» **WHAT THE TASK ASKS**
Your answer must consist only of the lines from the start of the entries through the line that holds "Task: Click the tassel on the left loafer", copied exactly, with no pictures.

» **DATASET**
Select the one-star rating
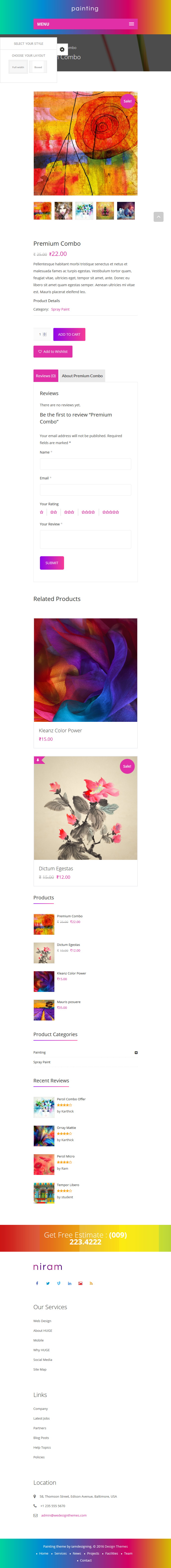 (x=42, y=512)
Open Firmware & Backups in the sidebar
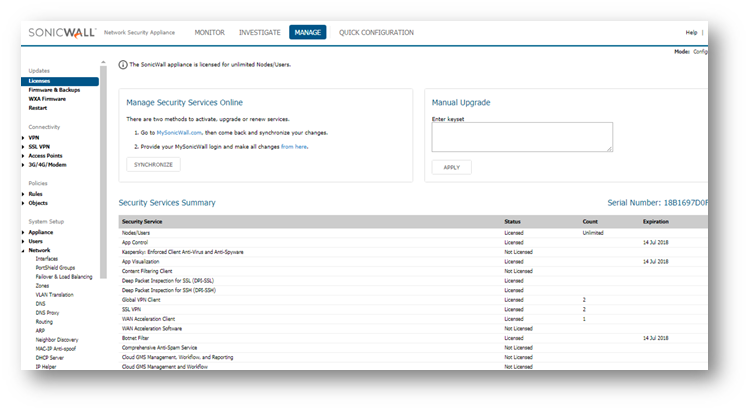This screenshot has width=750, height=412. (54, 90)
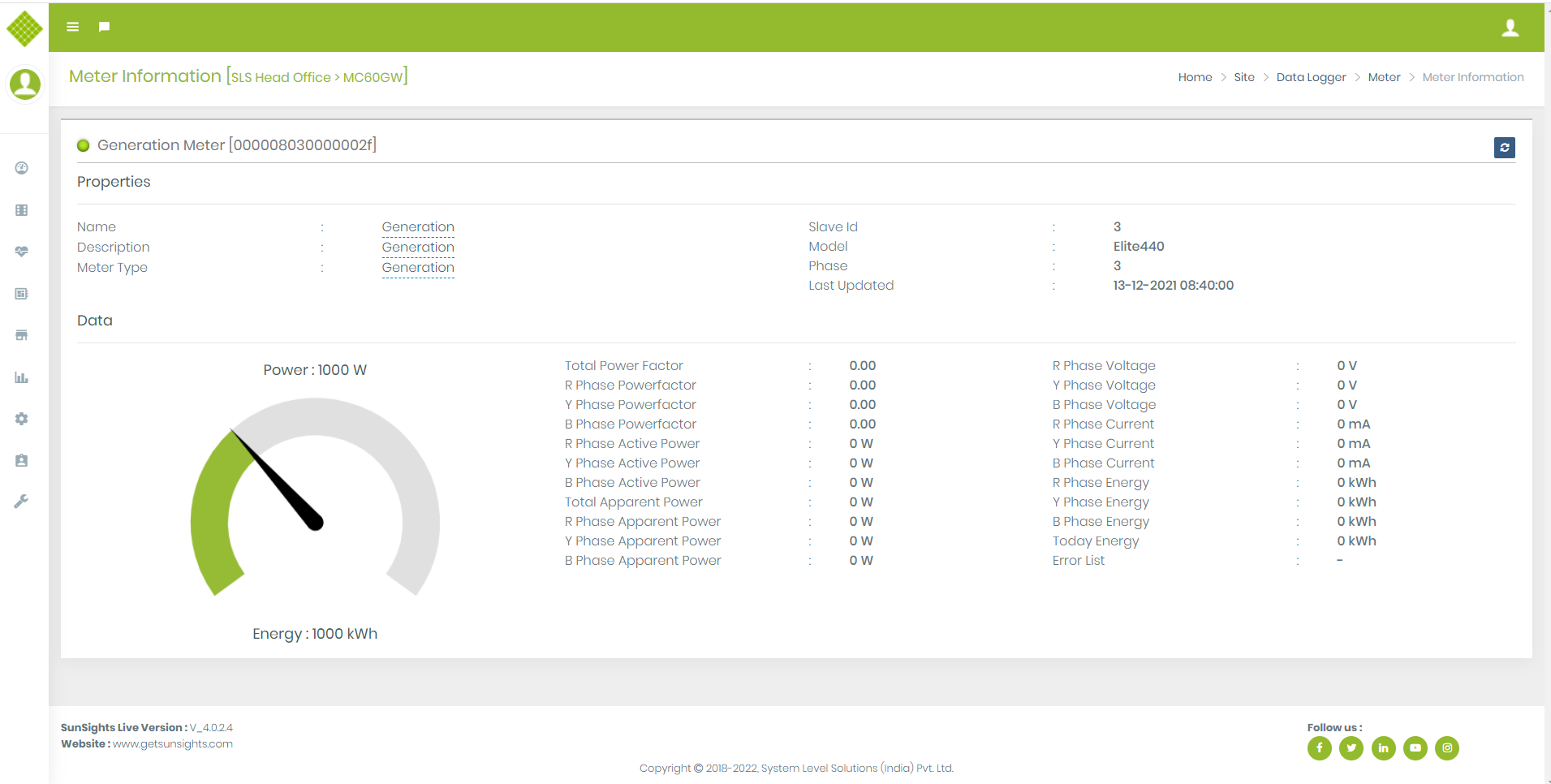Open the bar chart reports icon
This screenshot has width=1551, height=784.
(22, 377)
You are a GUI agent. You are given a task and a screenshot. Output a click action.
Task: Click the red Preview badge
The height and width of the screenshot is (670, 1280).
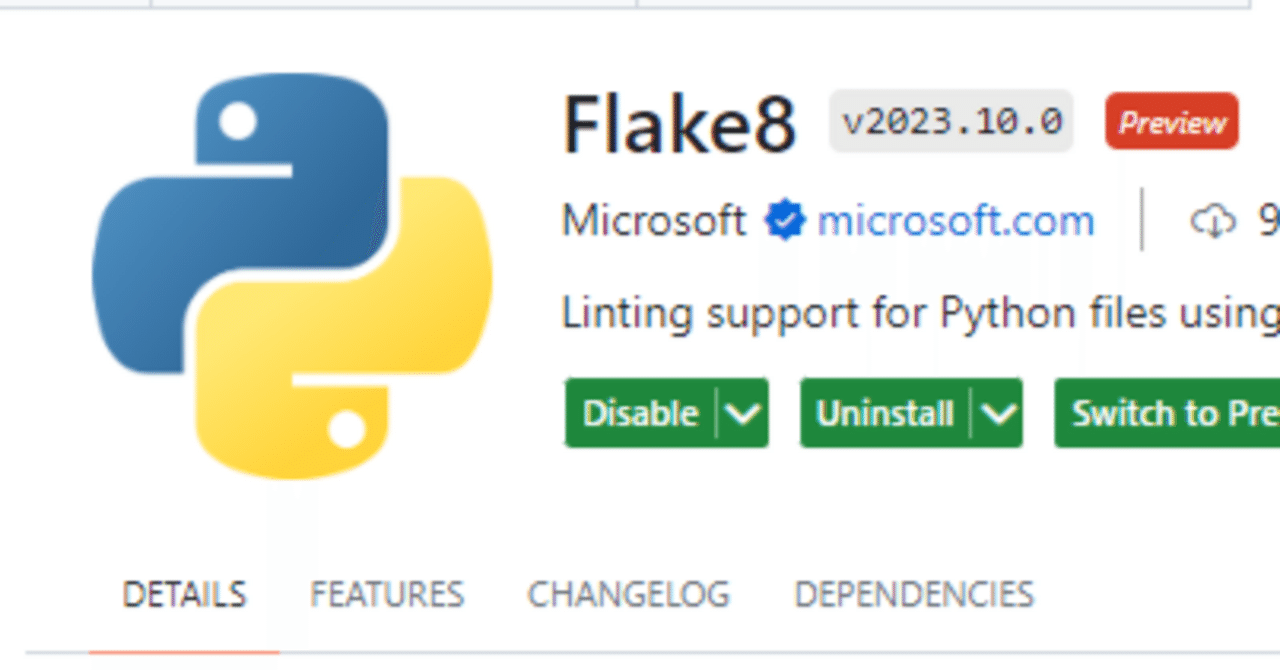[1171, 121]
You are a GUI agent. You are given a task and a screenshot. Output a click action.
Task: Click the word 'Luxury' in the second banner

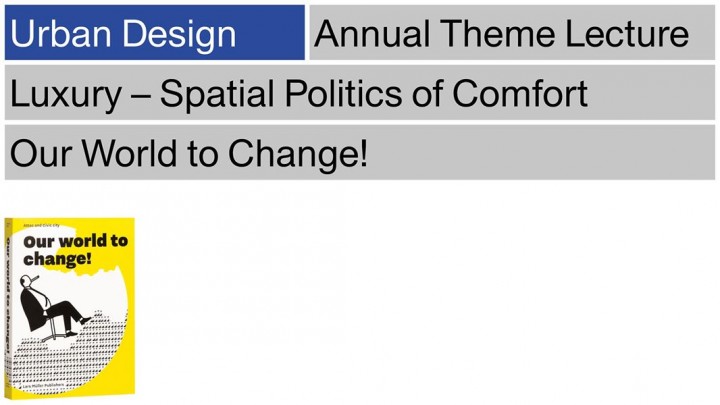66,95
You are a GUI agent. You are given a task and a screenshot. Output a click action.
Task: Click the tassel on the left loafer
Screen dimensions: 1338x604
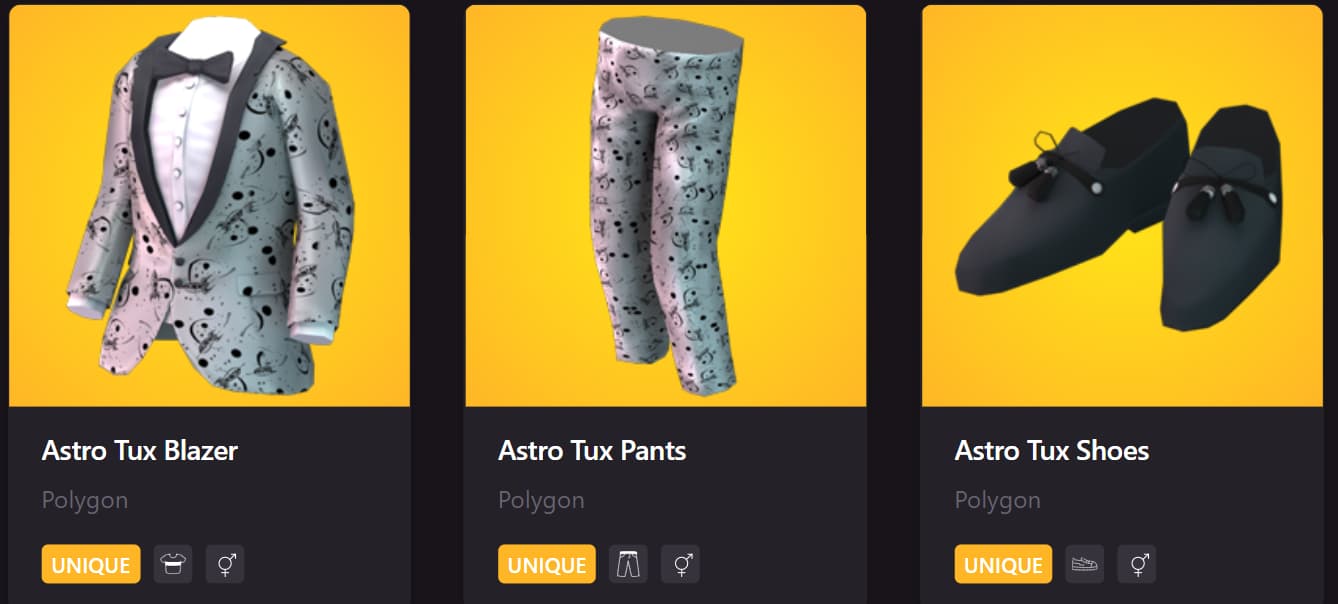click(1035, 175)
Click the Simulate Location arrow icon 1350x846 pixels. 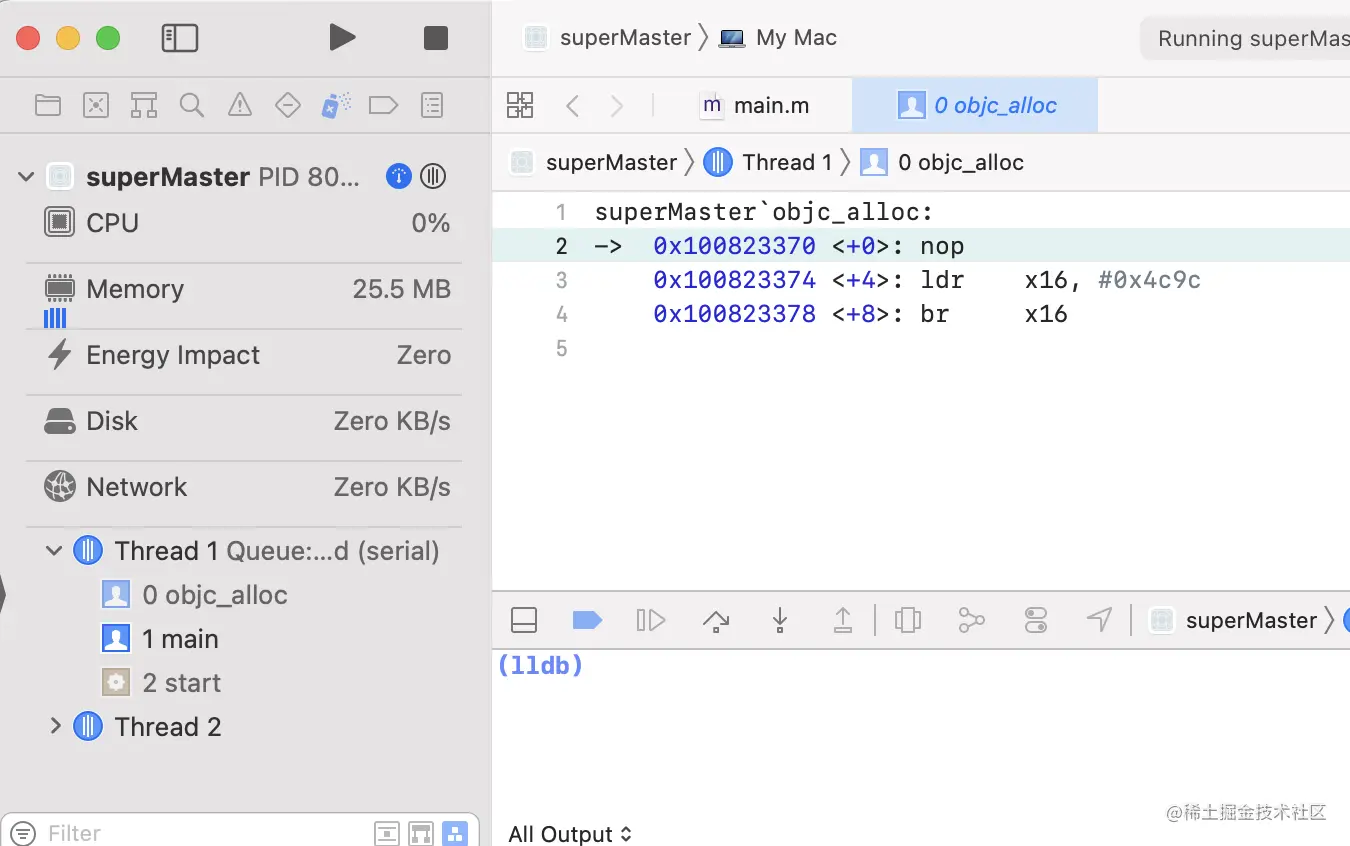pyautogui.click(x=1099, y=620)
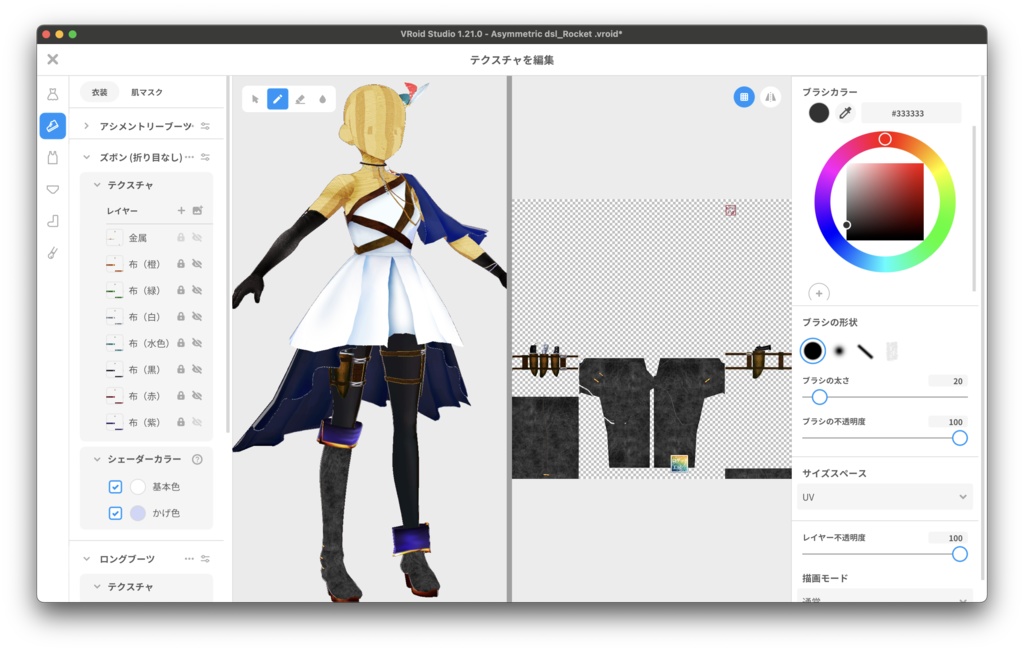Show the 金属 layer visibility
This screenshot has height=651, width=1024.
pyautogui.click(x=197, y=236)
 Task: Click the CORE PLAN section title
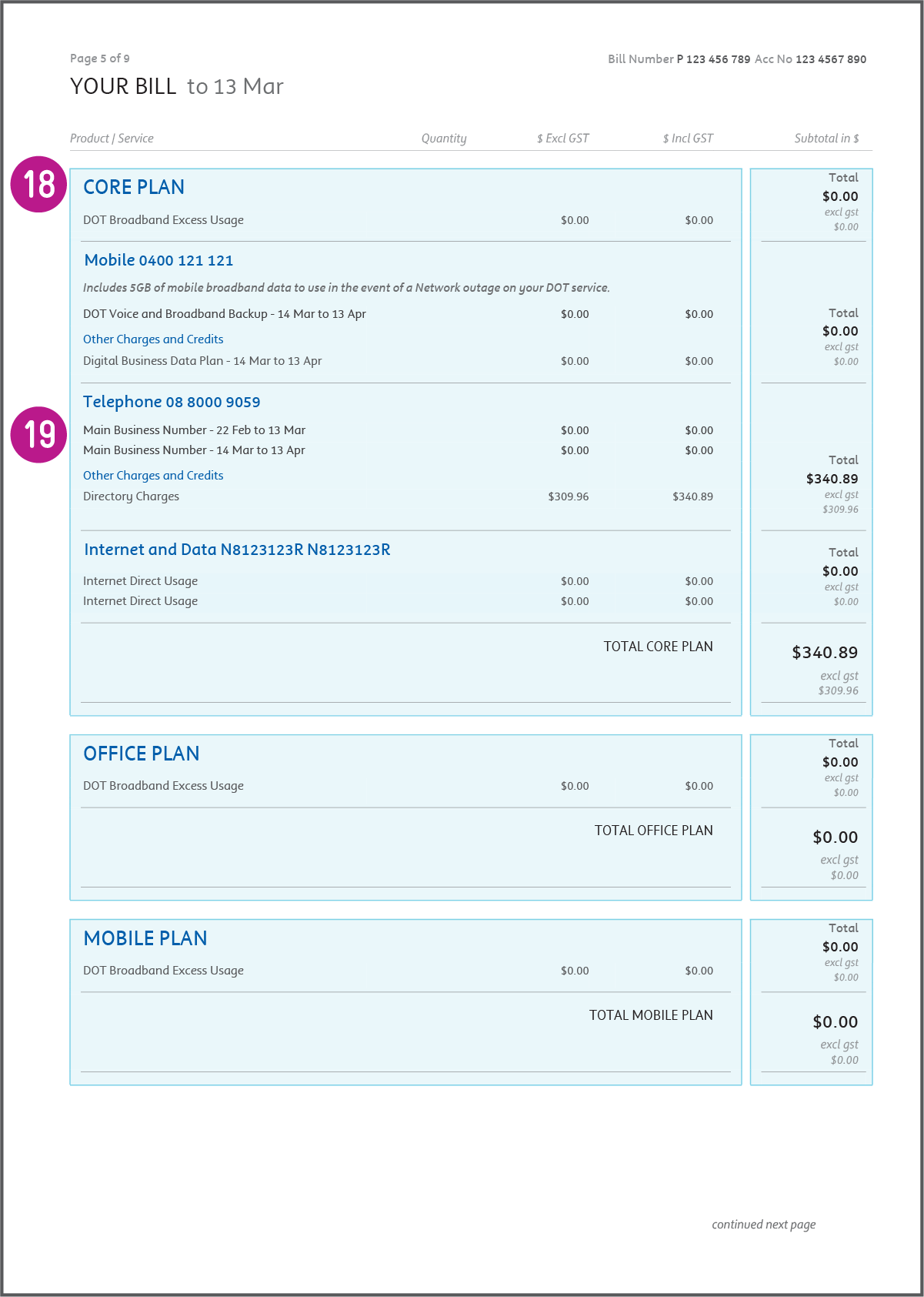click(x=134, y=187)

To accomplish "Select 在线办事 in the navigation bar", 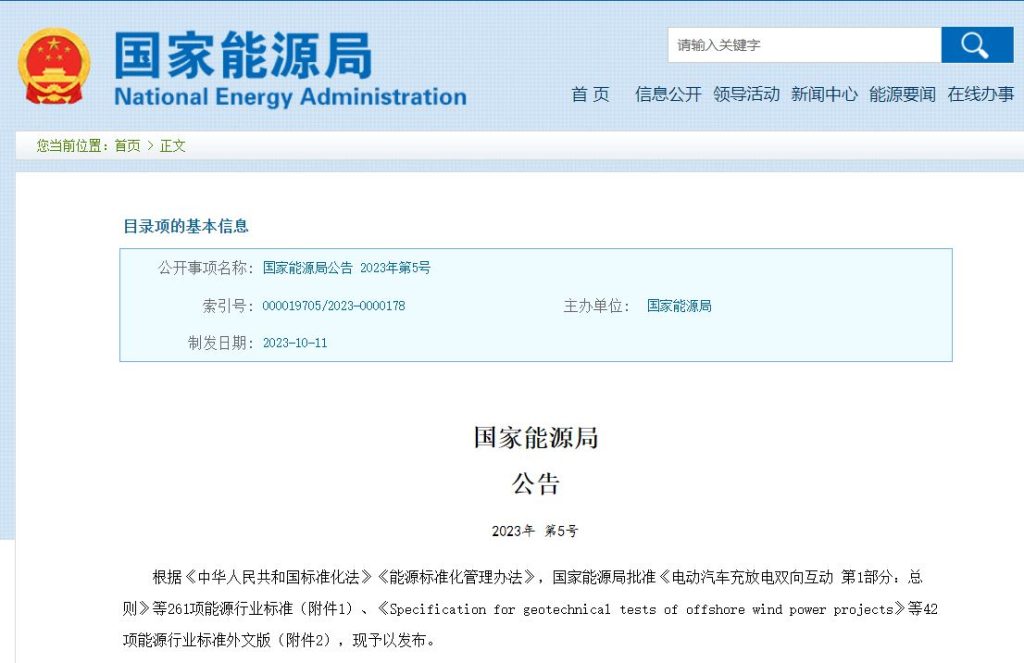I will [x=980, y=94].
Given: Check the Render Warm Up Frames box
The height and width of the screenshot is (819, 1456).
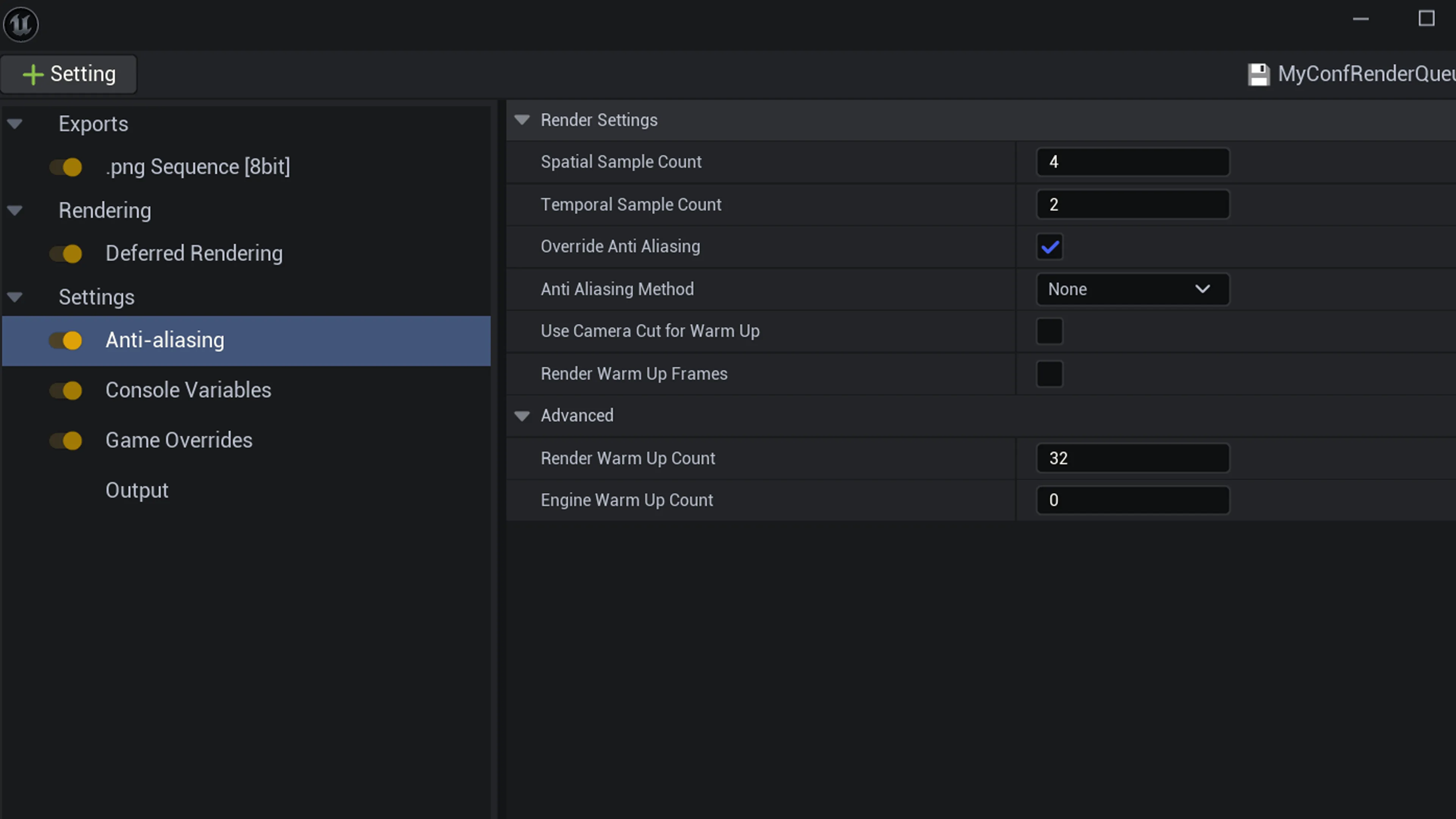Looking at the screenshot, I should click(x=1050, y=373).
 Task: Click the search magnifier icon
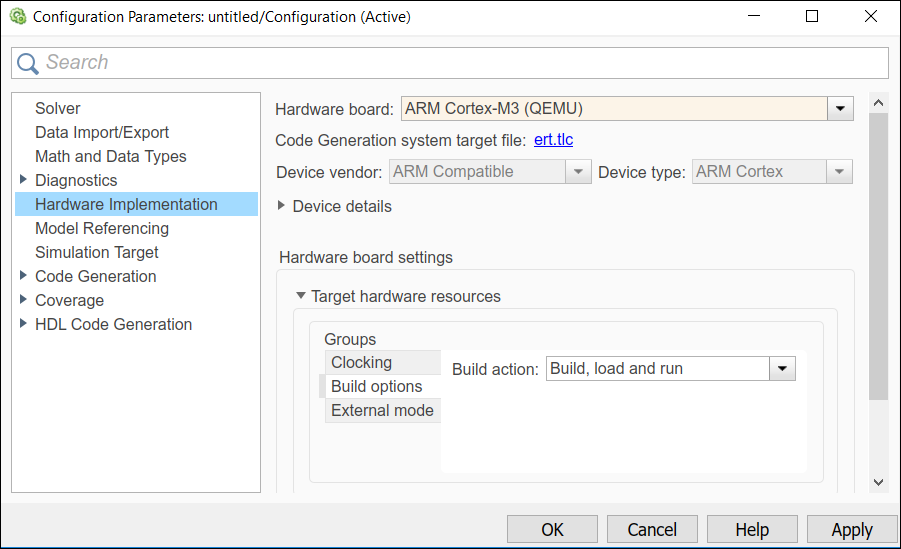coord(27,63)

» **ANSWER TO THIS PROBLEM**
Select the one-star rating
 (x=42, y=512)
Open Firmware & Backups in the sidebar
This screenshot has width=750, height=412. (54, 90)
Open the bar chart reports icon
This screenshot has width=1551, height=784.
(22, 377)
You are a GUI agent. You are given a task and a screenshot. Output a click action.
Task: Click the red Preview badge
The height and width of the screenshot is (670, 1280).
[1171, 121]
You are a GUI agent. You are given a task and a screenshot. Output a click action.
Task: Click the word 'Luxury' in the second banner

66,95
You are a GUI agent. You are given a task and a screenshot. Output a click action.
Task: Click the tassel on the left loafer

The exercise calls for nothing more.